What is the number of lines in the entries that include the word "Bins"? Respond with the number only.
*** Opening Source records ***
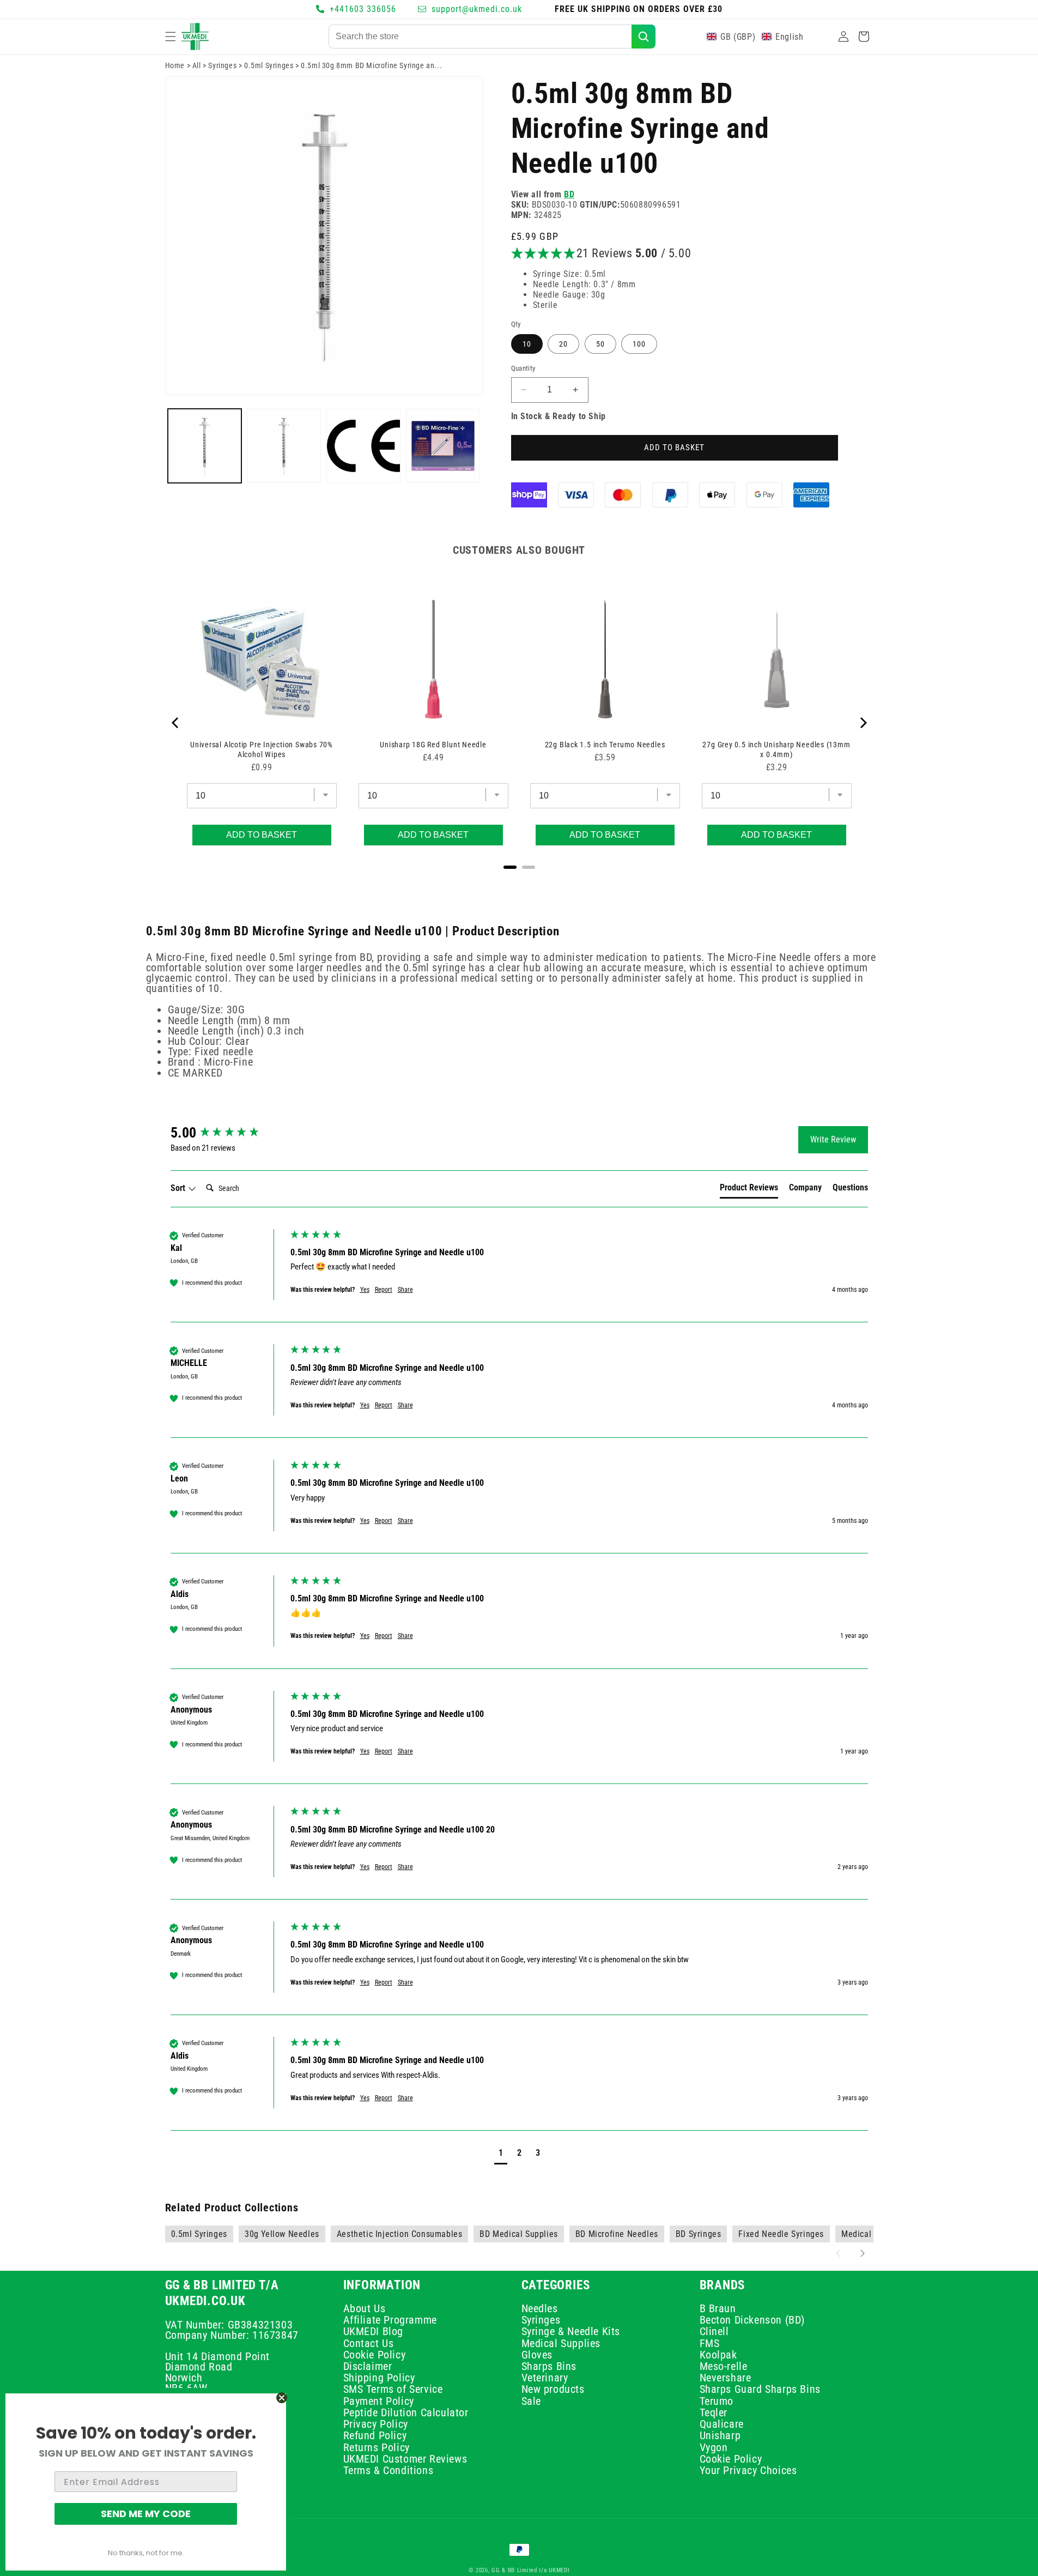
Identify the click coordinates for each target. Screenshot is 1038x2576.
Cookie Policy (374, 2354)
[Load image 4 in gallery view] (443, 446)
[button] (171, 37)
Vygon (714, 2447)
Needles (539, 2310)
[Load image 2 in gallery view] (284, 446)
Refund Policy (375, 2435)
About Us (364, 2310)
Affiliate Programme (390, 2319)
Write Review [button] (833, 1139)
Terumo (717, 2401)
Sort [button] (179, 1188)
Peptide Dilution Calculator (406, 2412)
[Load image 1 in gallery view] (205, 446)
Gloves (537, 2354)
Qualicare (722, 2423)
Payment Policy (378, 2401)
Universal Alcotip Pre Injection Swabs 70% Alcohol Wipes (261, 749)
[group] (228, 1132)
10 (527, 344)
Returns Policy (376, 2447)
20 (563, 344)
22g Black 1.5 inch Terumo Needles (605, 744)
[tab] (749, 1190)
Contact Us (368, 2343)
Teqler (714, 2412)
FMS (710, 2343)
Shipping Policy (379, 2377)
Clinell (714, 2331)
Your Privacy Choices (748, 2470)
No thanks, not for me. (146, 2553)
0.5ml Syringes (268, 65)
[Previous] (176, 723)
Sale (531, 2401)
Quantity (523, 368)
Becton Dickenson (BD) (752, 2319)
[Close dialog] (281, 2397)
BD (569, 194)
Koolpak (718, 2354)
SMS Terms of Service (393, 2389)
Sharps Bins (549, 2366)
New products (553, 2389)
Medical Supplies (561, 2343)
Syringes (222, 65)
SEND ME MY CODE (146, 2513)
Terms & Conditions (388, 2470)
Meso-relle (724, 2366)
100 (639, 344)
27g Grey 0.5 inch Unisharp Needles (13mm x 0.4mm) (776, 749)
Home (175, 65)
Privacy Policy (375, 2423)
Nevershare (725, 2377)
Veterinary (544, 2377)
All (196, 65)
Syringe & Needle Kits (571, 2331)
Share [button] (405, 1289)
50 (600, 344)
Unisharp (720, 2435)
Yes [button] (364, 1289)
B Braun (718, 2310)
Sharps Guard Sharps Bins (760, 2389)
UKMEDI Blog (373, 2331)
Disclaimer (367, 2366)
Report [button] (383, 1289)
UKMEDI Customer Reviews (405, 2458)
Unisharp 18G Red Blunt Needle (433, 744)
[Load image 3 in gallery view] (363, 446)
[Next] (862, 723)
*** Closing Source records ***
→ Written solution
2